Plans for a change in the law are thought to be underway, with the Government set to force cold callers to display their caller ID when calling customers. This will make it easier for people to decline the phone call or make formal complaints about firms to regulators.

The consultation for these plans is set to launch this month and if approved, will start to be enforced in April. The aim of this legal requirement is to put a stop to British companies being able to make anonymous phone calls from call centres based in the UK and overseas.

It is believed that ministers are looking to alleviate the stress and anxiety that frequent unsolicited phone calls can bring, particularly to older people who tend to rely more on their telephones as a line of communication. Vulnerable customers can also be more susceptible to fraudsters posing as marketing agents.

According to figures from the Information Commissioner’s Office(ICO), one in five marketing calls show no caller ID and more than 14,000 complaints are made about nuisance phone calls every month. Through these proposals, companies that flout the rules by repeatedly making nuisance phone calls will be easier to track and could face fines of up to £500,000 or have their licence revoked.

Stop nuisance calls

Before these plans are put into place, there are a few things that you can do to stop or at least limit the nuisance phone calls that you receive.

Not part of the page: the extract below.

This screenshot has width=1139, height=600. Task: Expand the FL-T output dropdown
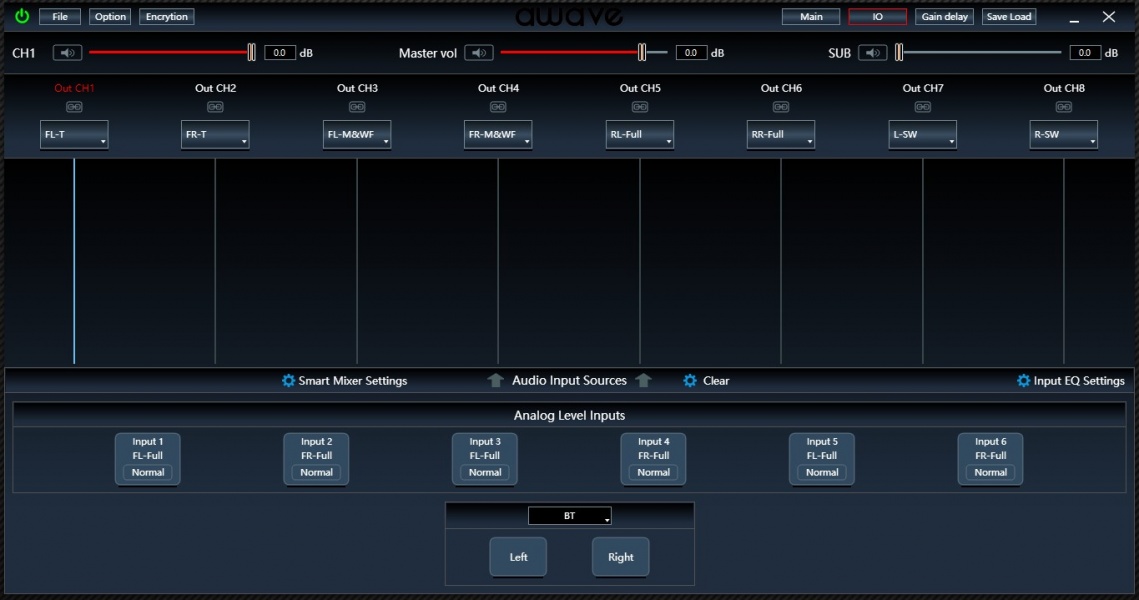point(74,135)
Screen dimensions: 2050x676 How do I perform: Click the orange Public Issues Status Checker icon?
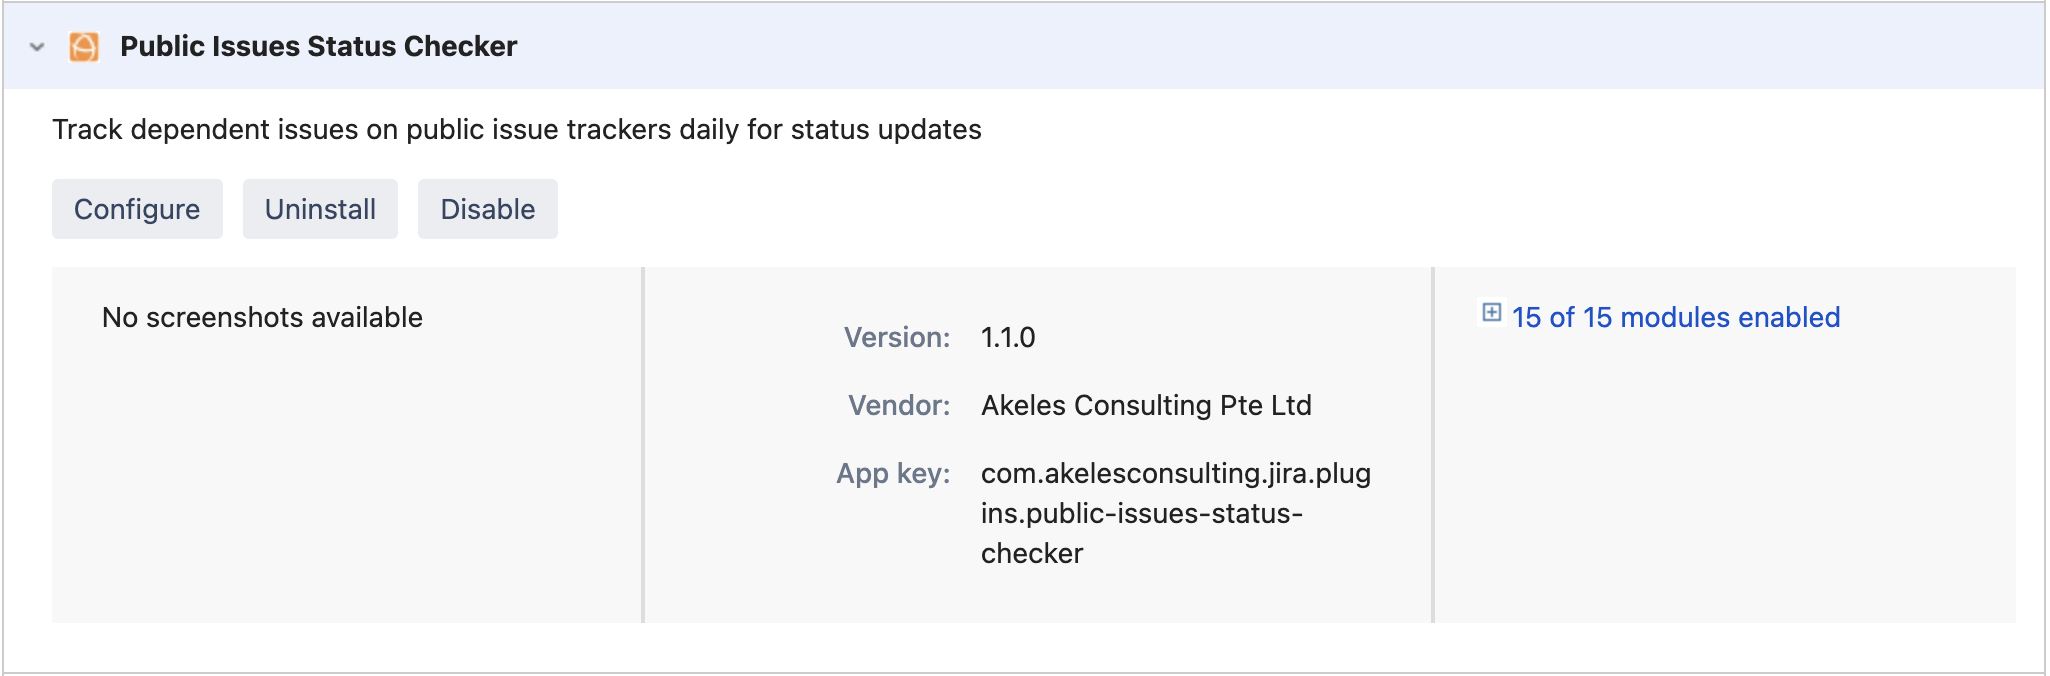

You can register with the Telephone Preference Service online or by calling 0345 070 0707. Doing so will opt you out of receiving unsolicited sales or marketing calls, as firms are legally not supposed to call you if you’ve signed up to the register.

As a general rule, be careful of the details that you give out when filing in forms and only provide the necessary information. For any complaints that you have about a cold caller, register this with the ICO’s website. Alternatively, if the cold caller is from a claims management company complain through the Government website.

To make sure you’re prepared for when these measures get bought in, you could invest in a telephone with caller display to help you screen calls and avoid those numbers that you don’t recognise.